Go through the data and copy each line that holds "will".

Task data >>

====

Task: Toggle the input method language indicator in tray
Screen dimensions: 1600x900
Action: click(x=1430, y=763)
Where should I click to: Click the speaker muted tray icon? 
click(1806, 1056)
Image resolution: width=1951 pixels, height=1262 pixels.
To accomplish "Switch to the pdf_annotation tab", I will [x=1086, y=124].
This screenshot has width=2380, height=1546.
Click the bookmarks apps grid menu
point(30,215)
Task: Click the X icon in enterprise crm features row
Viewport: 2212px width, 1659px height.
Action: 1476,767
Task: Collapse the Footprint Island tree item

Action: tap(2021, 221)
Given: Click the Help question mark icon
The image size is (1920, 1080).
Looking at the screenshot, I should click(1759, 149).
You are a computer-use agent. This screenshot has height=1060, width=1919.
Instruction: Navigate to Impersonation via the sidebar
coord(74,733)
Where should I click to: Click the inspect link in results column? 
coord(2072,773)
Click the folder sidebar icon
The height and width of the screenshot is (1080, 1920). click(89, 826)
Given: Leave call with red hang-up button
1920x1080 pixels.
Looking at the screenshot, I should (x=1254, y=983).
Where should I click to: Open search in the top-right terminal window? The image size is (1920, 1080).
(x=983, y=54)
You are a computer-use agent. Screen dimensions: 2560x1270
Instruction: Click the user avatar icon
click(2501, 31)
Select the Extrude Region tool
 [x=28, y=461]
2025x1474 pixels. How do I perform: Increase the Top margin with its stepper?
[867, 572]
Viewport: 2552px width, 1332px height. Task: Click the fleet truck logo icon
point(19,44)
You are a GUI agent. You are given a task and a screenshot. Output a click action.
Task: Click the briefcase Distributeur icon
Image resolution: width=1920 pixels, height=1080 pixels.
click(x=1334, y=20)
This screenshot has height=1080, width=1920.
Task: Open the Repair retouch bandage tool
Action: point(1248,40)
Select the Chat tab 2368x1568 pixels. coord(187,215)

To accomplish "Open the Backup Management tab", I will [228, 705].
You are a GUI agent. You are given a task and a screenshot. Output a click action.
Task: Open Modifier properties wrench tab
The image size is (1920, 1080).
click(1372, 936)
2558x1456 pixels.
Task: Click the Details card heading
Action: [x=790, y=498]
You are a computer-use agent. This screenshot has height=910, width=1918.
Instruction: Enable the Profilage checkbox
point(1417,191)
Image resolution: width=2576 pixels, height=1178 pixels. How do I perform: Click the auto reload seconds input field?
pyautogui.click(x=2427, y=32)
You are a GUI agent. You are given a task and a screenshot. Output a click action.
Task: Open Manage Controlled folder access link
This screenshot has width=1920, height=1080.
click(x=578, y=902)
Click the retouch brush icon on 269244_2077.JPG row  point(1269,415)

====

Solution to this exercise >>
To accomplish "Switch to the pdf_annotation tab", I will [x=1086, y=124].
To accomplish "Open the Backup Management tab", I will [228, 705].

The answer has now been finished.